Est-il grave d’enterrer l’idée d’un socle que tous doivent maîtriser ? Ce socle, comme plus généralement le souci d’élever le niveau des plus faibles, est légitimé par l’idée qu’une société doit à tous ses enfants de ne pas être handicapés par le degré de complexité qu’elle a atteint. Empiriquement, elle pourrait être étayée par une recherche qui mettrait en regard les compétences d’un échantillon d’individus de trente ans avec leur situation personnelle et sociale. Cependant, si le souci d’améliorer le niveau des élèves les plus faibles emprunte d’autres voies, un abandon du socle peut ne pas être très grave. Après tout, le Québec n’a pas de « socle commun » (voir « vu du Québec » dans le numéro 515 des Cahiers pédagogiques) et ses élèves faibles ont un score PISA 2012 (le premier décile de la distribution) nettement supérieur à la moyenne de ces élèves dans l’OCDE et davantage encore à leur moyenne en France, laquelle est inférieure de 10 points en maths et de 14 points pour la compréhension de l’écrit à la moyenne de l’OCDE. On peut craindre cependant que ce soit grave en France, où l’on a beaucoup de peine à enseigner d’une façon efficace pour les élèves les plus faibles.
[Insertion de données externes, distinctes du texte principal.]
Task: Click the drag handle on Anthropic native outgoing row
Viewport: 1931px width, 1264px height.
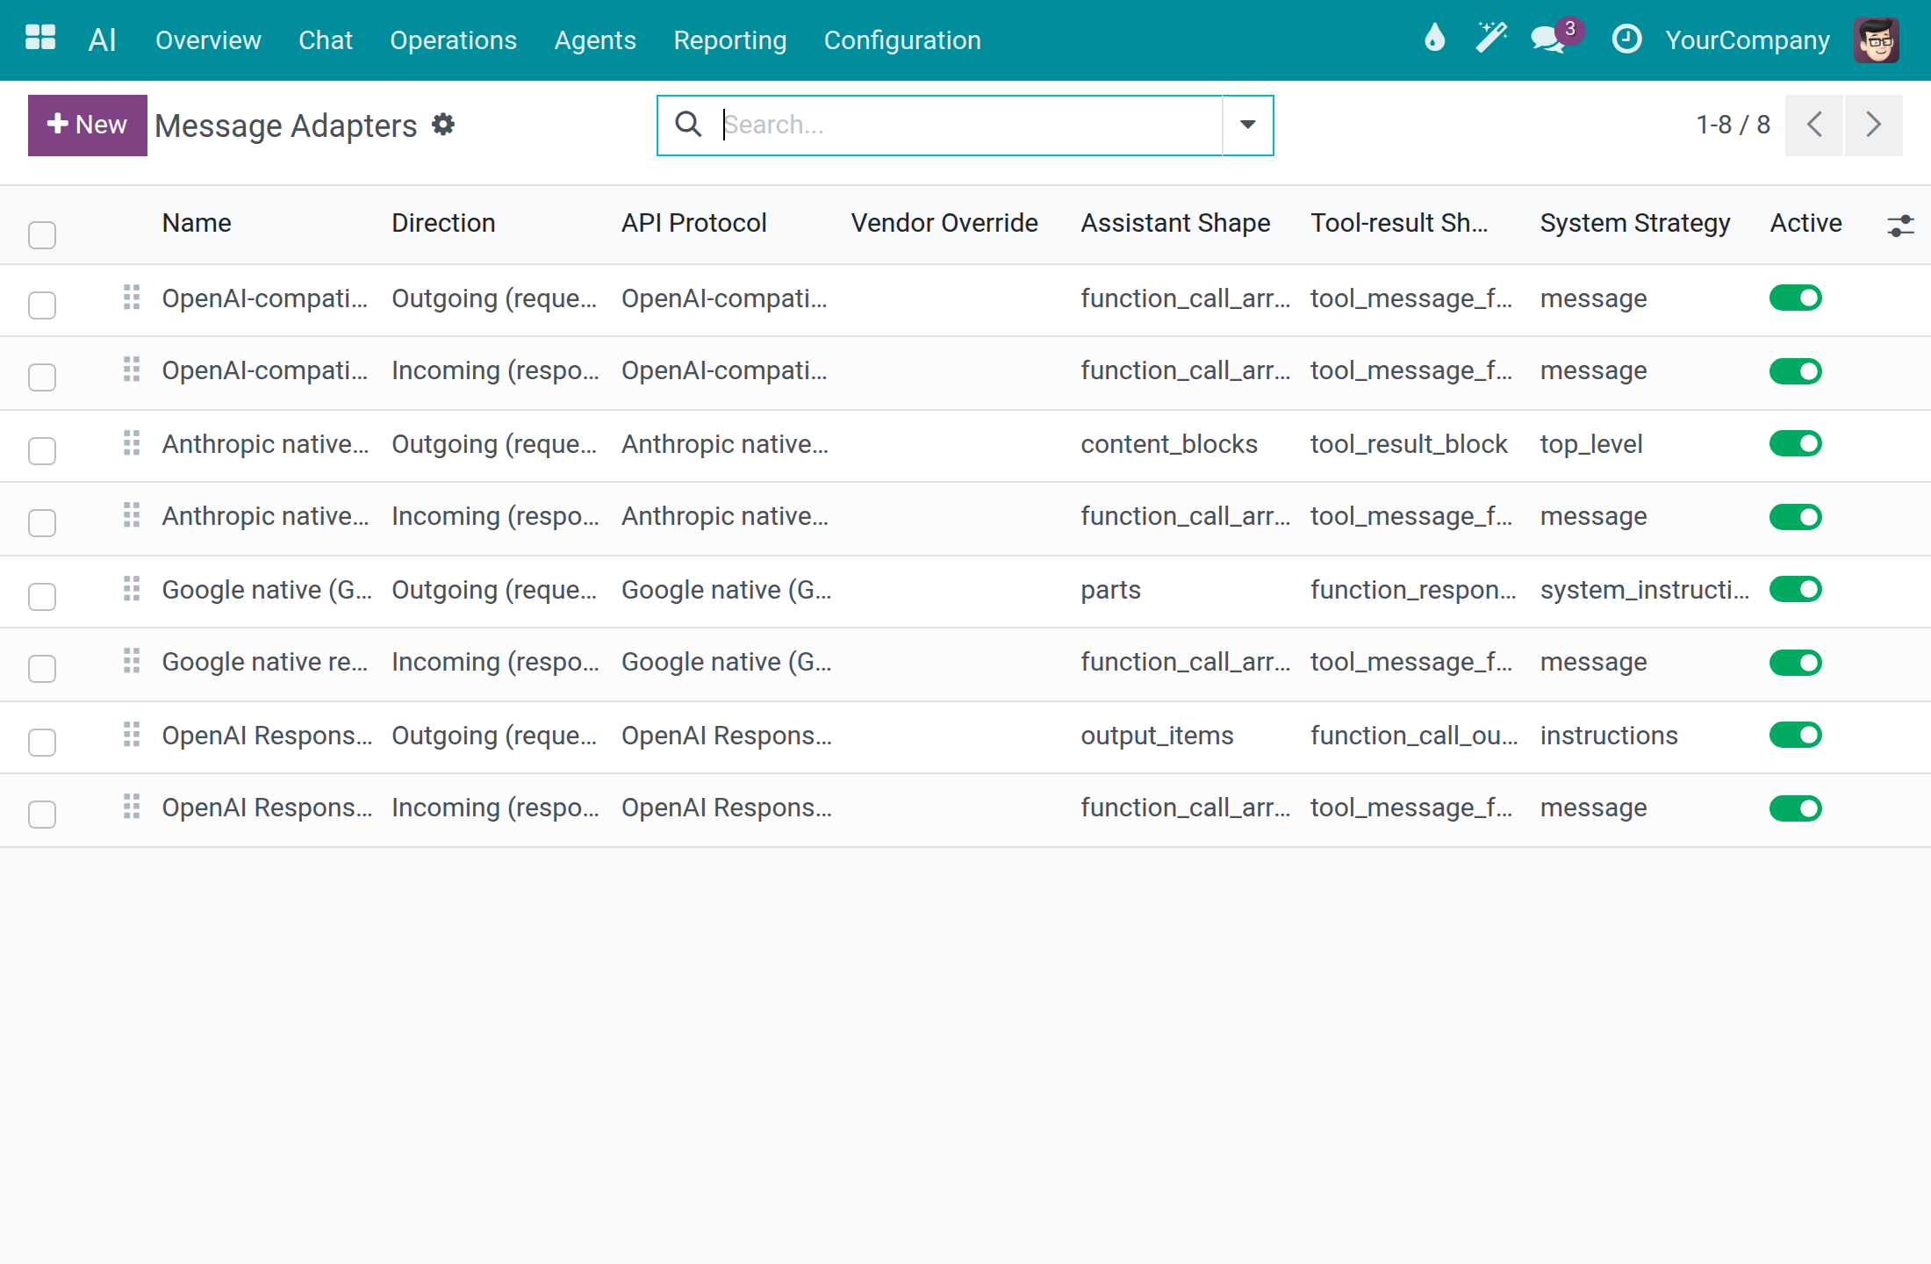Action: pos(132,443)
Le socle version 2006, malgré les limites de son implantation, s’est accompagné d’une légère progression (non significative) du premier décile du score PISA de 2006 à 2012, du moins en compréhension de l’écrit (+12) et en sciences (+7), sans doute simplement parce que le socle incitait les enseignants à se préoccuper davantage des élèves les plus faibles, alors qu’il faut évidemment craindre qu’un abandon du socle envoie un message inverse.

Ce texte soulève une autre question : puisqu’il propose non plus un « standard» – ce que les élèves doivent réellement maitriser – mais une direction, via la définition d’un idéal qu’il convient de viser et d’ailleurs aussi certaines indications sur la façon de s’en approcher, bref quelque chose qui s’approche de la notion de curriculum- que faut-il en penser à cette aune-là ?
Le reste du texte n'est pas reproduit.